Bereitgestellte Daten:
════
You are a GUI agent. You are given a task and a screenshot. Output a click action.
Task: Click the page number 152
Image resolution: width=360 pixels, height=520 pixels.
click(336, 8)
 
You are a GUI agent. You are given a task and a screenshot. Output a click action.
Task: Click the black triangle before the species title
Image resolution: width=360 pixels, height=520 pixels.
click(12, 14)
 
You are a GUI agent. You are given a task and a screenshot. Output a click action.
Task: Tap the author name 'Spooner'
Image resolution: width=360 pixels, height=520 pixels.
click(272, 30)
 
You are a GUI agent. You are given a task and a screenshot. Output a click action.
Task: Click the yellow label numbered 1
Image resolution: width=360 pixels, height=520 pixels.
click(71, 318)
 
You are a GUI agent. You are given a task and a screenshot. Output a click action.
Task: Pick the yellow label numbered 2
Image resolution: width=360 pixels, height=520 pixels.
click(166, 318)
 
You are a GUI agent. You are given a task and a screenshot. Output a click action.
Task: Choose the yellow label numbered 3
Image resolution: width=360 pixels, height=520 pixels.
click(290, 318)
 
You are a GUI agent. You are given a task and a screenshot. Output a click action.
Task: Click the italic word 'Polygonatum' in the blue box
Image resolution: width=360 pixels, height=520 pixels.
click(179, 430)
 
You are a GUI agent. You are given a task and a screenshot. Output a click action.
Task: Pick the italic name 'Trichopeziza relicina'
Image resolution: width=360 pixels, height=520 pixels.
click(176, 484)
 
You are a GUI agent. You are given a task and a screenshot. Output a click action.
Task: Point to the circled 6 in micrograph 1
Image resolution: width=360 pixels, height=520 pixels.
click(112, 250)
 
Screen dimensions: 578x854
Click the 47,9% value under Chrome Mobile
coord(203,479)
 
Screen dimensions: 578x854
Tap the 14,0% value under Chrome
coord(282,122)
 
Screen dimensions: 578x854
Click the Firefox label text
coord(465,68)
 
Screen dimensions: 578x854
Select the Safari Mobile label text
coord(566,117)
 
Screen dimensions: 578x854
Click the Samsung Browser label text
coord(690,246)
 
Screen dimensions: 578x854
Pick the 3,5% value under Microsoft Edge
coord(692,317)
════
Aufgabe: Gib sämtliche oben stehenden Datensätze Zeile für Zeile unverändert wieder.

Ergebnis der Übung:
You are a GUI agent. You are given a task and a screenshot. Output a click action.
Task: Click the page number 152
Image resolution: width=360 pixels, height=520 pixels.
click(336, 8)
 
You are a GUI agent. You are given a task and a screenshot. Output a click action.
Task: Click the black triangle before the species title
Image resolution: width=360 pixels, height=520 pixels.
click(12, 14)
 
You are a GUI agent. You are given a task and a screenshot. Output a click action.
Task: Tap the author name 'Spooner'
Image resolution: width=360 pixels, height=520 pixels.
click(272, 30)
 
You are a GUI agent. You are given a task and a screenshot. Output a click action.
Task: Click the yellow label numbered 1
Image resolution: width=360 pixels, height=520 pixels.
click(71, 318)
 
You are a GUI agent. You are given a task and a screenshot. Output a click action.
Task: Pick the yellow label numbered 2
Image resolution: width=360 pixels, height=520 pixels.
click(166, 318)
 
You are a GUI agent. You are given a task and a screenshot. Output a click action.
Task: Choose the yellow label numbered 3
Image resolution: width=360 pixels, height=520 pixels.
click(290, 318)
 
You are a GUI agent. You are given a task and a screenshot. Output a click action.
Task: Click the italic word 'Polygonatum' in the blue box
Image resolution: width=360 pixels, height=520 pixels.
click(179, 430)
 
You are a GUI agent. You are given a task and a screenshot. Output a click action.
Task: Pick the italic name 'Trichopeziza relicina'
Image resolution: width=360 pixels, height=520 pixels.
click(176, 484)
 
You are a GUI agent. You are given a task and a screenshot. Output a click action.
Task: Point to the circled 6 in micrograph 1
Image resolution: width=360 pixels, height=520 pixels.
click(112, 250)
 
Screen dimensions: 578x854
Click the 47,9% value under Chrome Mobile
coord(203,479)
 
Screen dimensions: 578x854
Tap the 14,0% value under Chrome
coord(282,122)
 
Screen dimensions: 578x854
Click the Firefox label text
coord(465,68)
 
Screen dimensions: 578x854
Select the Safari Mobile label text
coord(566,117)
 
Screen dimensions: 578x854
Click the Samsung Browser label text
coord(690,246)
 
Screen dimensions: 578x854
Pick the 3,5% value under Microsoft Edge
coord(692,317)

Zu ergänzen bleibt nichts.